[[ Dataset, beginning ]]

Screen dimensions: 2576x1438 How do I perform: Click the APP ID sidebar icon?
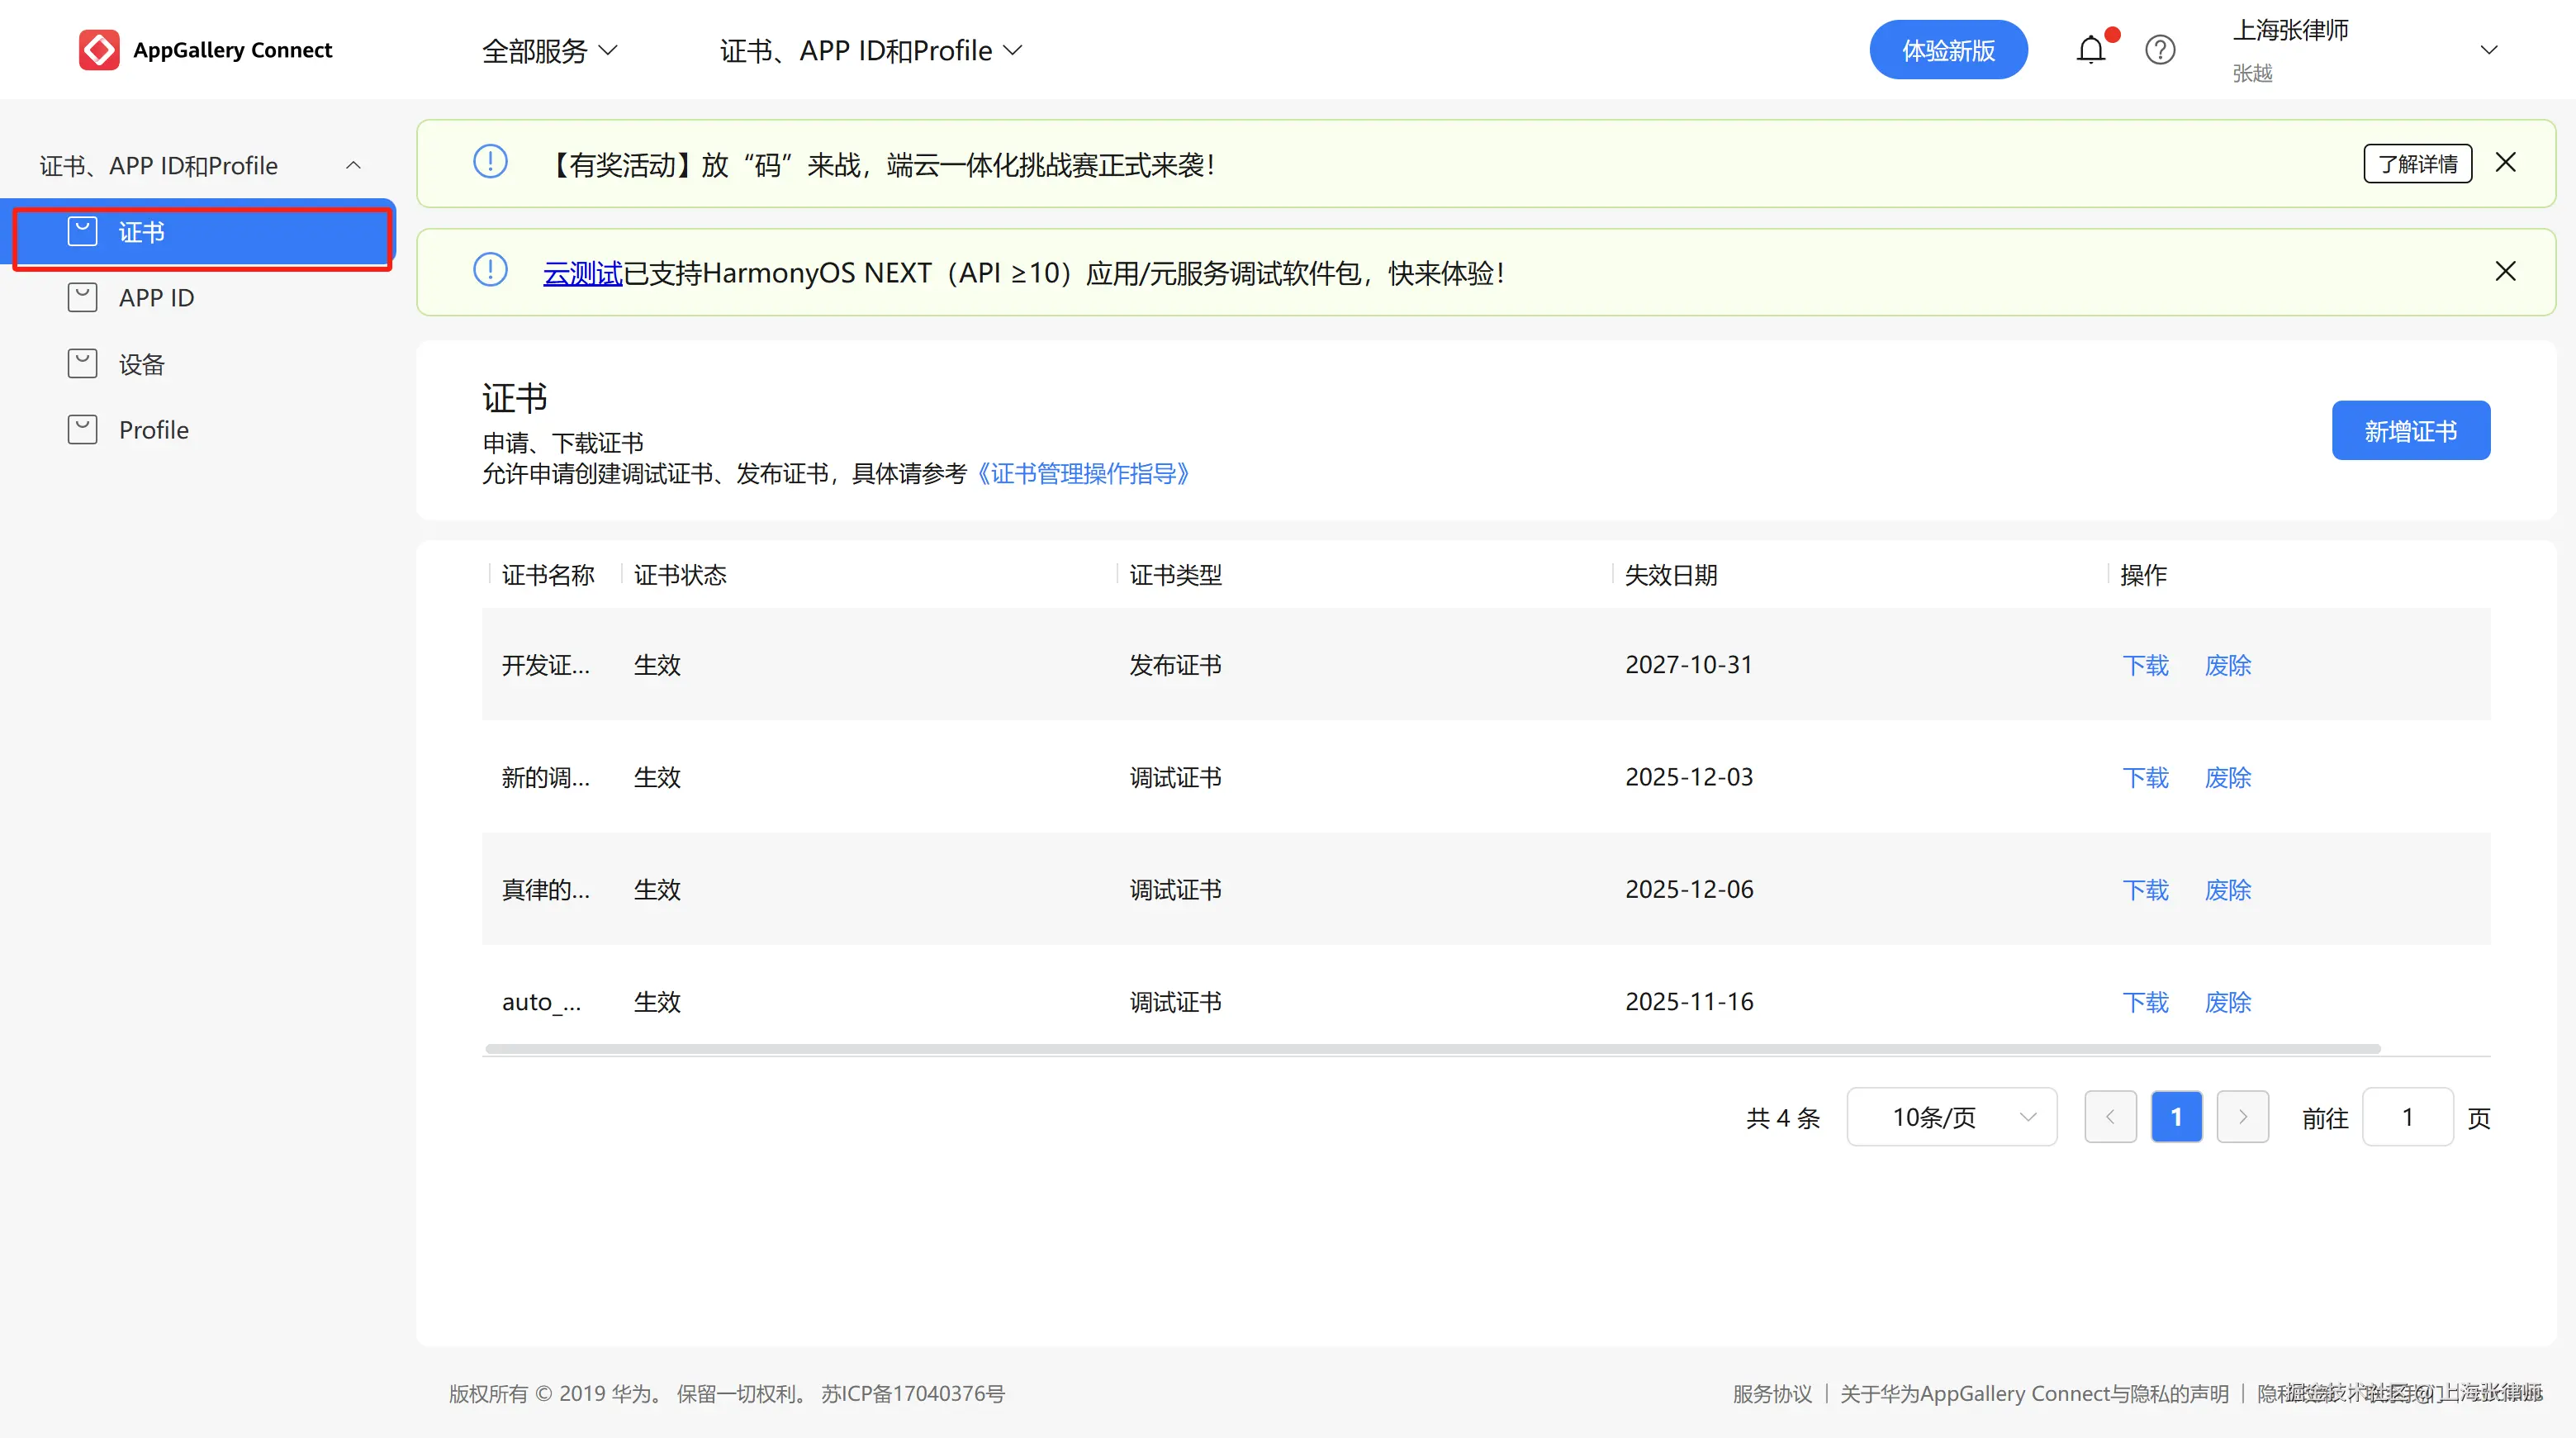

[[ Dataset, end ]]
[[ Dataset, beginning ]]

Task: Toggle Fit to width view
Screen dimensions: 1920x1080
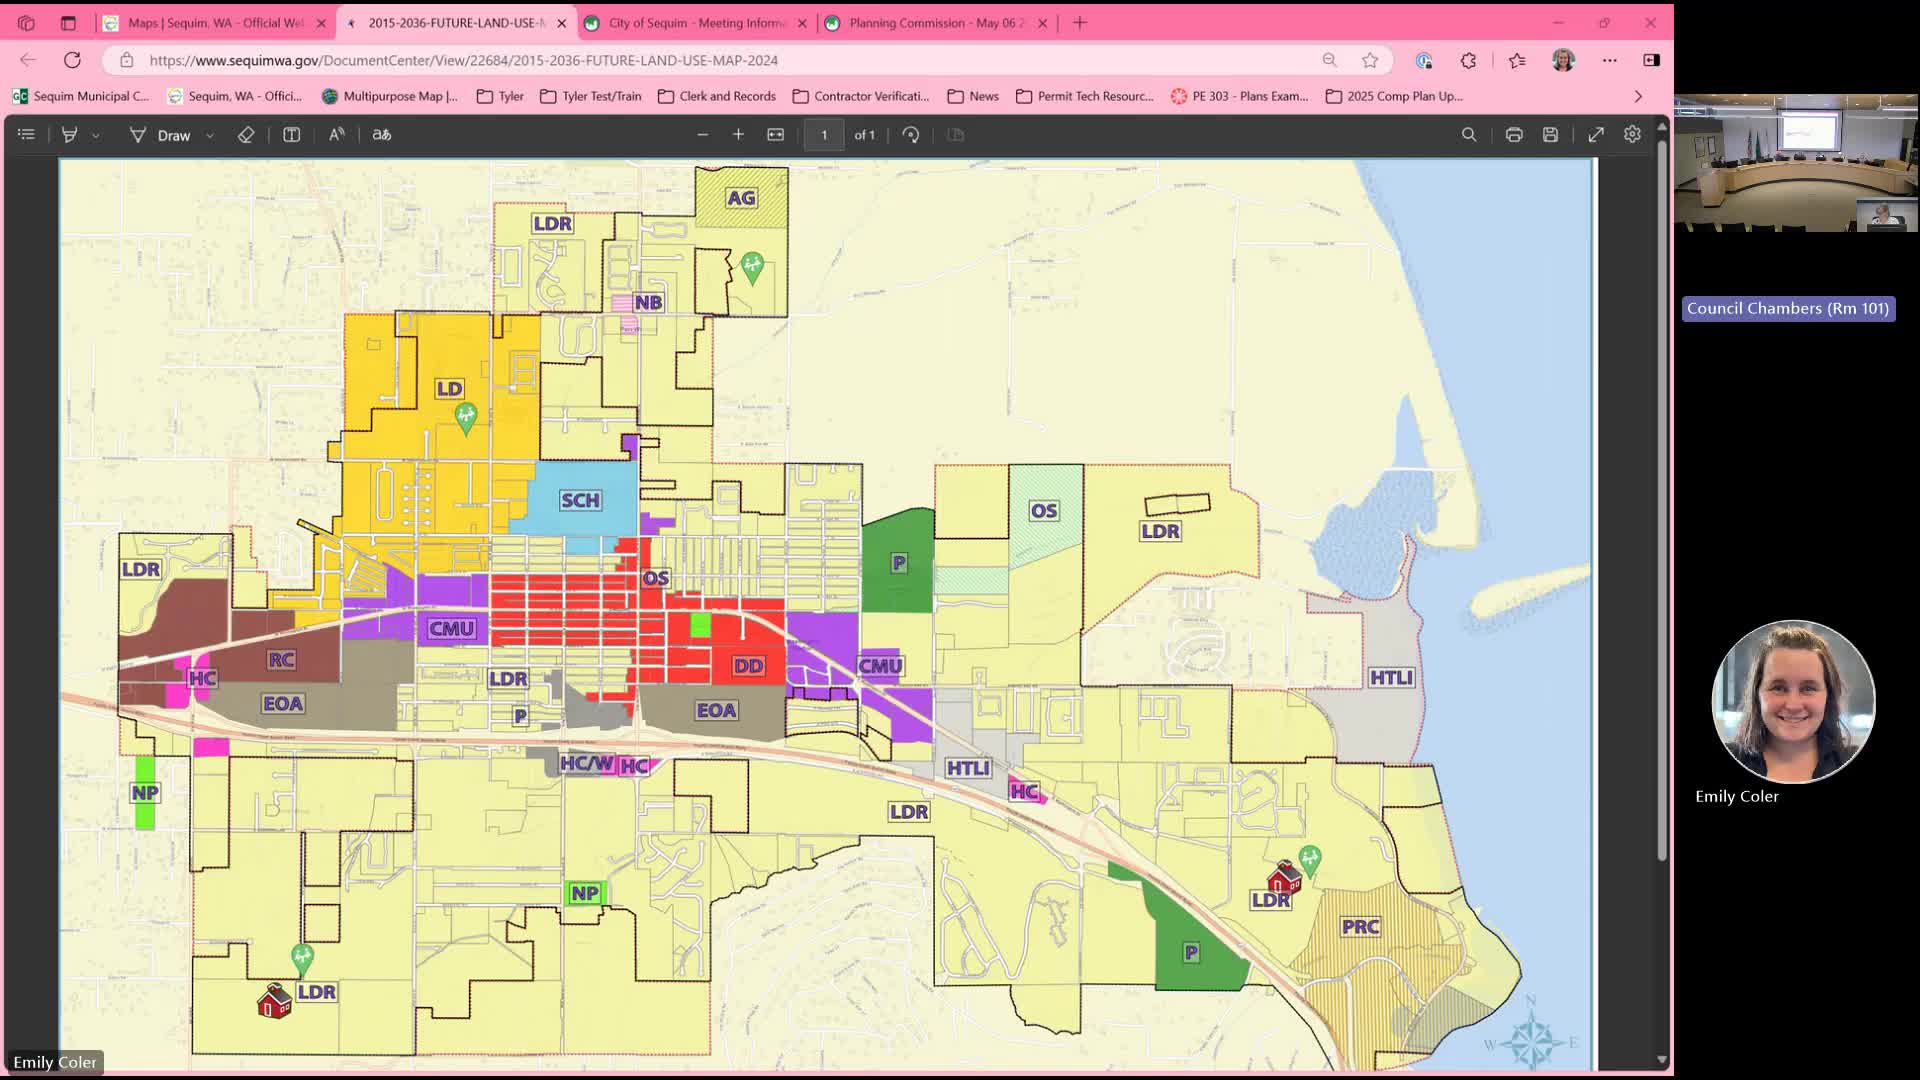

[[ Dataset, end ]]
[[ Dataset, beginning ]]

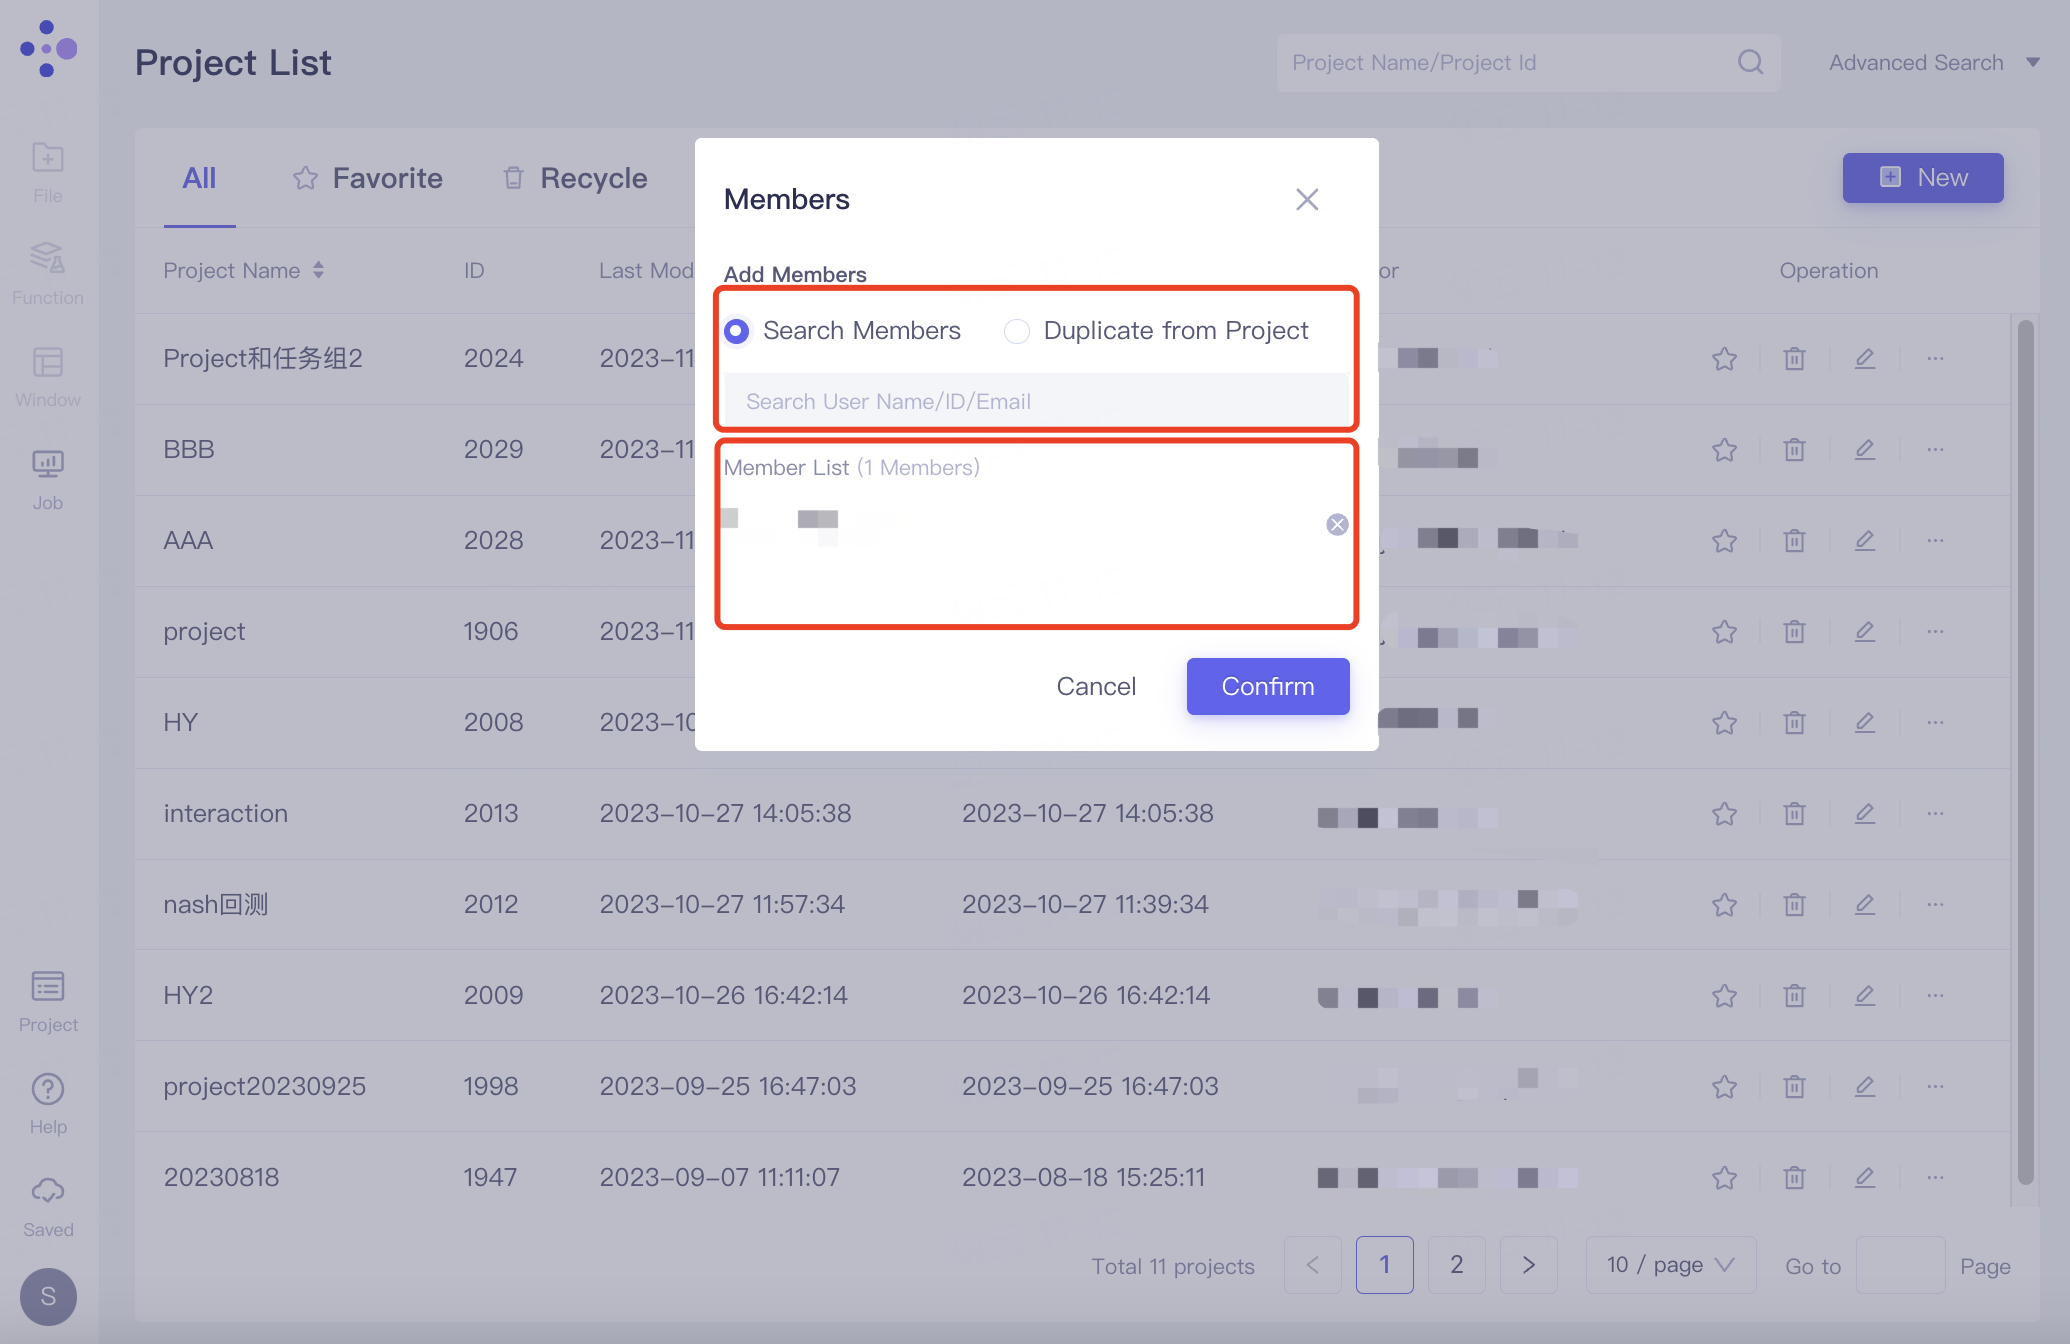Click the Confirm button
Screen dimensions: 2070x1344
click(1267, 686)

[[ Dataset, end ]]

**Work request:** What do the lines above say from the one containing "Task: Toggle Fit to width view" down to the one containing "Screen dimensions: 1920x1080"? Return them exactly, both end lines included, and only them.

**Task response:**
Task: Toggle Fit to width view
Screen dimensions: 1920x1080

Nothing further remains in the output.